Seemingly this is difficult, because even apart from the benefit, we are dealing here with a transgression that consists of an action, where agency should not apply, just as agency does not apply to commandments like eating maror or taking the lulav. Can one prove from here that in fact there is agency for commandments and transgressions that consist of an action?
With blessings,
Answer
I had the same difficulty with every case of an agent for a transgression, such as an agent for murder according to Elder Shammai. It seems one must say that דווקא because this is a transgression, there was an initial assumption that agency would be effective, because the transgression involved in the act turns it into an act with halakhic significance, and not a mere monkey-like act.
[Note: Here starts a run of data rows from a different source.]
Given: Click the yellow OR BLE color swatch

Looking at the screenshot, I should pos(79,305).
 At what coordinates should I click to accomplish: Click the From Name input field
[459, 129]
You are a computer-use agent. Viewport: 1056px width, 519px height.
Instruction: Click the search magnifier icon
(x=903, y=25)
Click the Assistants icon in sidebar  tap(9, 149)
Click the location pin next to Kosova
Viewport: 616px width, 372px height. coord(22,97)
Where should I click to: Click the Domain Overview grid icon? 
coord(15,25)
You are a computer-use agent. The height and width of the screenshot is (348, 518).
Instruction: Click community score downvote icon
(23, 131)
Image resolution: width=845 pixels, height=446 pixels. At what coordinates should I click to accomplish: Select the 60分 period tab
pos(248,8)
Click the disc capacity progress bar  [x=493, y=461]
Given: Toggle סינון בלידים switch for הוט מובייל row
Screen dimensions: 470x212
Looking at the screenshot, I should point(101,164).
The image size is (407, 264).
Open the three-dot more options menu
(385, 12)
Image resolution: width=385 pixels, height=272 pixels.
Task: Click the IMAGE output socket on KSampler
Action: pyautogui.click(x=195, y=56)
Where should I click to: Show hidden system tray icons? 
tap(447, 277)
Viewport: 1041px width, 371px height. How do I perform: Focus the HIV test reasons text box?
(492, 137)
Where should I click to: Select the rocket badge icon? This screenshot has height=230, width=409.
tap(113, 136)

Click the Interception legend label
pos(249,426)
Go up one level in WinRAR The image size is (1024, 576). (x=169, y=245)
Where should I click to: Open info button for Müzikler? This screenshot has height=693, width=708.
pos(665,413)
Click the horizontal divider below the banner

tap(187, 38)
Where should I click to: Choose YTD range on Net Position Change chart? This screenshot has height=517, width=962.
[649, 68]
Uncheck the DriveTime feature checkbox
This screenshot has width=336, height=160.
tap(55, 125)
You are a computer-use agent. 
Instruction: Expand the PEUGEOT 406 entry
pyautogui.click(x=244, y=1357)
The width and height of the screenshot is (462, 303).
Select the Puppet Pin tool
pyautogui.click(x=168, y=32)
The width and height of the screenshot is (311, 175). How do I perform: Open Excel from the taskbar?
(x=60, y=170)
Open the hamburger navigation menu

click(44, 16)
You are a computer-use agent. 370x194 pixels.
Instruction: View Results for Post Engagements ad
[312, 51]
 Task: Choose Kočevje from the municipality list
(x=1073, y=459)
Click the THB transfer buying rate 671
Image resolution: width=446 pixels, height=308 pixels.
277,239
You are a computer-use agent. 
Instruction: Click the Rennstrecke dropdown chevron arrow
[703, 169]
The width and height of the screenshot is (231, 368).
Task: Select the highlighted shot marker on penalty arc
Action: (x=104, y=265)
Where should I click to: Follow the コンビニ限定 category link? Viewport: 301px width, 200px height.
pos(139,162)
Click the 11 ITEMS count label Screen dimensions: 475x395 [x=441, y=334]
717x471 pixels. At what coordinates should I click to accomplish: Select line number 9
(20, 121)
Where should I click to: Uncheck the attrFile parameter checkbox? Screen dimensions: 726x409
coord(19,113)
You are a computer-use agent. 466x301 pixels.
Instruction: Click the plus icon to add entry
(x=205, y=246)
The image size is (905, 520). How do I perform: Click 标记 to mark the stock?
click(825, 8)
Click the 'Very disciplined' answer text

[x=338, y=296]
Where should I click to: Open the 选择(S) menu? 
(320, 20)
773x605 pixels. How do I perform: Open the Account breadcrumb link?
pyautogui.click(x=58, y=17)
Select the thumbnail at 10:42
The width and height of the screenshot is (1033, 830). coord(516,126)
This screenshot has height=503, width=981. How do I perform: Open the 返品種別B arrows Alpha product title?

However, according to this, it still requires clarification why there should not be agency for commandments like maror or tefillin for the same reason. There are several formulations of this difficulty (the Ri of Trani, Ketzot HaChoshen, and others). The simple explanation is that the rule is that the person himself, in his own body, must perform the act for it to count as a commandment. In murder, the act is supposed to be his, but not performed by his own body. A similar distinction appears in Bava Metzia 96a, in the question whether “a person’s agent is like himself” with respect to annulment of vows and borrowing in the presence of the owner, even though as a matter of Jewish law no one disputes the general rule of agency. One has to say that there the Talmud entertains the possibility that these are laws that require the person himself, bodily and personally, and therefore there was an initial assumption that perhaps the agent would not count as him.
Discussion on Answer
Notice that there are two different principles here: for agency to work, the act must not be a mere monkey-like act (rather, it must effect a halakhic legal change), and there must be no requirement that the act be done by his own body.
Now you can see that there is no difference between agency for a transgression and agency for a commandment. The difference is between certain commandments and certain transgressions. The verbal analogy says that in any act that effects a legal change (that is, not a mere monkey-like act), and also does not have to be done by his own body, agency works. In this respect, commandments are like transgressions. But in commandments like eating and waving the lulav, we require that he do it with his own body, whereas in transgressions we do not. The implication for agency is only a consequence. Derive from it and from itself, and leave it in its own place.
According to what you wrote, there is a distinction between agency for a transgression and agency for a commandment. But according to Elder Shammai, he derives agency for a transgression through a verbal analogy from agency for a commandment (“he derives ‘sin’ ‘sin’ from terumah”), and it is well known that there is no such thing as a partial verbal analogy. Even though Rashi explains there, under the heading “sin, sin from terumah”: for most matters it is learned from terumah; in tractate Me'ilah (18b) it is written here, “and he sins unintentionally against the sacred things of the Lord,” and it is written regarding terumah, “when he eats it unintentionally, they shall not bear sin because of it.”
According to Rashi, the verbal analogy links most things but not all of them for some reason. How does that fit with the rule that a verbal analogy cannot be only partial?